Mort d’un détenu à Dorchester: les agents ne seront pas poursuivis

Les Services des poursuites publiques du Nouveau-Brunswick abandonnent la cause de deux agents des services correctionnels à la suite de la mort d’un détenu qui avait été aspergé de gaz poivré au pénitencier de Dorchester.

Les agents Alvida Ross et Mathieu Bourgoin avaient d’abord été accusés d’homicide involontaire coupable et de négligence criminelle après la mort en mai 2015 de Matthew Hines, du Cap-Breton.
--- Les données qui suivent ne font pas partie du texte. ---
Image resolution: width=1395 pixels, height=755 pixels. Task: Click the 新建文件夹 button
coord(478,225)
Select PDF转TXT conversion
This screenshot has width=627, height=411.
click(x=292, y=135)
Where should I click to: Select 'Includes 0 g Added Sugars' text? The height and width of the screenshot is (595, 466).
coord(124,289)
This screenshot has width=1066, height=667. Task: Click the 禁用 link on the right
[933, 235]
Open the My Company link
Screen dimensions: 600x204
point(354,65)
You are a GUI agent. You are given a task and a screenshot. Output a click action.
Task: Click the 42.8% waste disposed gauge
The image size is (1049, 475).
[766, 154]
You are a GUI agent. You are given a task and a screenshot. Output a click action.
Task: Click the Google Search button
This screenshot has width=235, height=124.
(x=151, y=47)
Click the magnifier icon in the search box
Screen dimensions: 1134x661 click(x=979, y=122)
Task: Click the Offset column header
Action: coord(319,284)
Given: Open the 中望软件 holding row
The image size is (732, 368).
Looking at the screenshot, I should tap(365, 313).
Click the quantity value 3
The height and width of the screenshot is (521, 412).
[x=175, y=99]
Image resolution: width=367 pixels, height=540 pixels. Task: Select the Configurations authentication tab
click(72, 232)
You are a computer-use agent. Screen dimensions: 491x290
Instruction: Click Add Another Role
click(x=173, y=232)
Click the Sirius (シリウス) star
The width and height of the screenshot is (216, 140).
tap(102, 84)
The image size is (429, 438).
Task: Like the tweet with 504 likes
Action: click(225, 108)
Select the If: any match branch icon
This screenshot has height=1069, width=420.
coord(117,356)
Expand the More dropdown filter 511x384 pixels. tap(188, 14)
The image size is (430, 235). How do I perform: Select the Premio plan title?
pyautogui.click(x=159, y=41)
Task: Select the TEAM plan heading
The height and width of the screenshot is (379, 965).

Mais à l’étape de l’enquête préliminaire, le tribunal a conclu en avril que les deux agents devaient être libérés des accusations.

Des membres de la famille Hines se sont dits préoccupés par cette décision et ont contesté les prétentions du syndicat des agents correctionnels, qui soutenait que le tribunal les avait exonérés de tout blâme.

Or, dans un communiqué publié mercredi, les Services des poursuites publiques du Nouveau-Brunswick déclarent qu’ils ne présenteront pas une demande d’examen judiciaire de la décision et qu’ils ne présenteront pas non plus un acte d’accusation direct contre les deux agents _ ce qui signifie qu’ils ne prendront aucune autre mesure dans cette affaire.

Les procureurs expliquent qu’on peut demander un examen judiciaire d’une telle décision « seulement si le juge, à l’étape de l’enquête préliminaire, a outrepassé les limites de sa compétence ou, au contraire, a omis d’exercer sa compétence » _ ce qui ne s’est pas produit dans ce cas-ci, a-t-on estimé.

Par ailleurs, les procureurs ont indiqué qu’une mise en accusation directe n’était pas une option, car il n’y avait pas de perspective raisonnable de condamnation.

Le détenu Hines purgeait une peine de cinq ans d’emprisonnement pour divers crimes, notamment pour vol qualifié, lorsqu’il est mort en prison le 26 mai 2015.